Against 1..e5, the opening 1.e4 e5 2.Nf3 Nc6 3.c3 is called the Ponziani. It's not highly regarded as Black gets a fine game after 3...d5. 2.c3 looks like a weaker version of this, when d5 or Nf6 look great for Black. From a historical perspective, if 1.e4 e5 2.c3 were halfway reasonable, it would have been played a lot more frequently than it has. Of course you can play to gambit a pawn with the Danish Gambit: 1.e4 e5 2.d4 exd4 3.c3 dxc3 4.Nxc3, but I don't think this is what you have in mind.
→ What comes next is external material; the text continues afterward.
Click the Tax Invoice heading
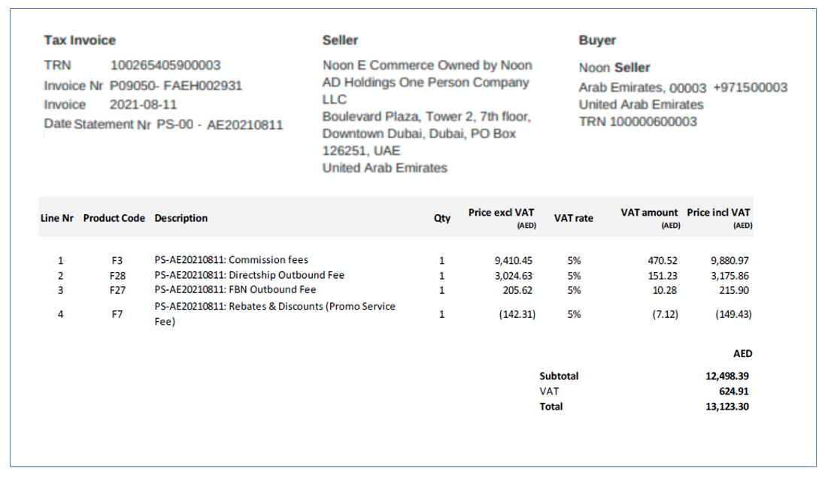This screenshot has width=825, height=484. pyautogui.click(x=80, y=41)
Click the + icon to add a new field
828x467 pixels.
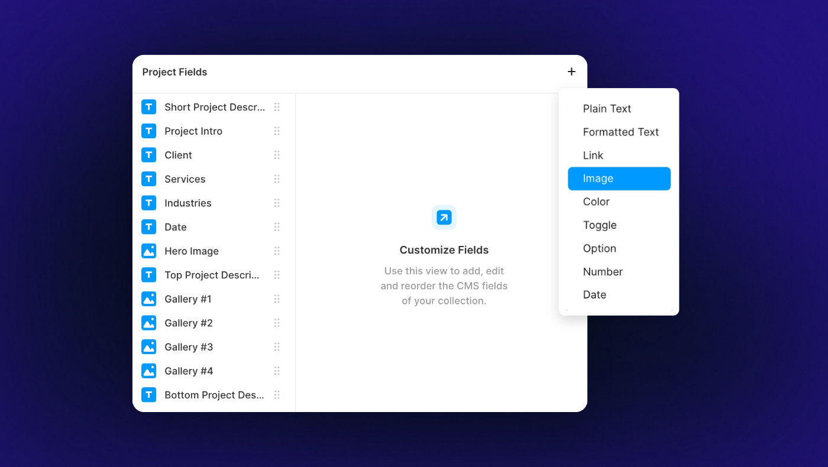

Against the Sicilian (1...c5) , 2.c3 is fine. I know it only as the c3 Sicilian but somebody has probably named it somewhere. One of the differences here is after 2...Nf6 the pawn can advance to e5 with a tempo on the Knight.
You can't play 2.c3 vs. the Scandavian (1...d5) or the Alekhine (1...Nf6) because it loses a pawn.
Against other openings like the Caro-Kann (1...c6), French (1...e6), Modern (1...g6), or Nimzowitch (1..Nc6), 2.c3 can transpose but mainly it just limits White's options. It's like showing your cards in poker. No benefit and possibly a big drawback.
If you're wanting to play with the c3 setup consistently, try 1.d4 and 2.c3. Then you decide whether to play the black B outside the pawn chain before playing e3, or keep it home. There are various names for these systems (London, Colle, Stonewall, Torre Attack).